- PROVIDED DATA -

---+---

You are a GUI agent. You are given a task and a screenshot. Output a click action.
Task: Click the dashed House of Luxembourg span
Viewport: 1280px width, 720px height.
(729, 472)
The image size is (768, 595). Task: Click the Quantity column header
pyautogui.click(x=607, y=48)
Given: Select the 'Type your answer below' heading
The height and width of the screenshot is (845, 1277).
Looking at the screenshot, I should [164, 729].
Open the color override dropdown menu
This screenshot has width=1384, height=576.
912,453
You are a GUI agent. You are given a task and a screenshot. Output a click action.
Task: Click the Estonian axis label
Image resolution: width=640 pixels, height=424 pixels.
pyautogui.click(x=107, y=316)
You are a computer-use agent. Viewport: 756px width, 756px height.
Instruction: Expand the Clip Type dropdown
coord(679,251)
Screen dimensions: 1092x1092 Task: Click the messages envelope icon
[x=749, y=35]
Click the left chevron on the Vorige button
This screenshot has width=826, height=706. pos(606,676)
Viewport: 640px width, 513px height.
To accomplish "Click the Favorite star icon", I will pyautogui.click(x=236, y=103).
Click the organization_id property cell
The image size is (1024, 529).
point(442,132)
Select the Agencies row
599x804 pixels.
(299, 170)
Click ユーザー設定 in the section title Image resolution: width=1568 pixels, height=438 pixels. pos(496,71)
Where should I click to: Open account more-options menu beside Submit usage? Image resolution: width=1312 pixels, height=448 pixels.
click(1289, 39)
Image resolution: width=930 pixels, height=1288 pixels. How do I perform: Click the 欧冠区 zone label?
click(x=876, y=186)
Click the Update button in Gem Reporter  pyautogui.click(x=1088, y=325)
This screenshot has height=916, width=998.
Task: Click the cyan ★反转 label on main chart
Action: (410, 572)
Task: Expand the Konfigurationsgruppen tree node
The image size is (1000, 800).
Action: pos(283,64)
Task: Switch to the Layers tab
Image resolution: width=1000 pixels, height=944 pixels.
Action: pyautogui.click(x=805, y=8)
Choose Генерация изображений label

---+---

- TASK PROMPT -
Output each line of the material above with no deviation.

- SOLUTION FOR THIS EXERCISE -
You are a GUI agent. You are given a task and a screenshot. Output a click action.
Task: Click the dashed House of Luxembourg span
Viewport: 1280px width, 720px height.
(729, 472)
The image size is (768, 595). Task: Click the Quantity column header
pyautogui.click(x=607, y=48)
Given: Select the 'Type your answer below' heading
The height and width of the screenshot is (845, 1277).
Looking at the screenshot, I should [164, 729].
Open the color override dropdown menu
This screenshot has width=1384, height=576.
912,453
You are a GUI agent. You are given a task and a screenshot. Output a click action.
Task: Click the Estonian axis label
Image resolution: width=640 pixels, height=424 pixels.
pyautogui.click(x=107, y=316)
You are a computer-use agent. Viewport: 756px width, 756px height.
Instruction: Expand the Clip Type dropdown
coord(679,251)
Screen dimensions: 1092x1092 Task: Click the messages envelope icon
[x=749, y=35]
Click the left chevron on the Vorige button
This screenshot has width=826, height=706. pos(606,676)
Viewport: 640px width, 513px height.
To accomplish "Click the Favorite star icon", I will pyautogui.click(x=236, y=103).
Click the organization_id property cell
The image size is (1024, 529).
point(442,132)
Select the Agencies row
599x804 pixels.
(299, 170)
Click ユーザー設定 in the section title Image resolution: width=1568 pixels, height=438 pixels. pos(496,71)
Where should I click to: Open account more-options menu beside Submit usage? Image resolution: width=1312 pixels, height=448 pixels.
click(1289, 39)
Image resolution: width=930 pixels, height=1288 pixels. How do I perform: Click the 欧冠区 zone label?
click(x=876, y=186)
Click the Update button in Gem Reporter  pyautogui.click(x=1088, y=325)
This screenshot has height=916, width=998.
Task: Click the cyan ★反转 label on main chart
Action: (410, 572)
Task: Expand the Konfigurationsgruppen tree node
The image size is (1000, 800).
Action: pos(283,64)
Task: Switch to the Layers tab
Image resolution: width=1000 pixels, height=944 pixels.
Action: pyautogui.click(x=805, y=8)
Choose Генерация изображений label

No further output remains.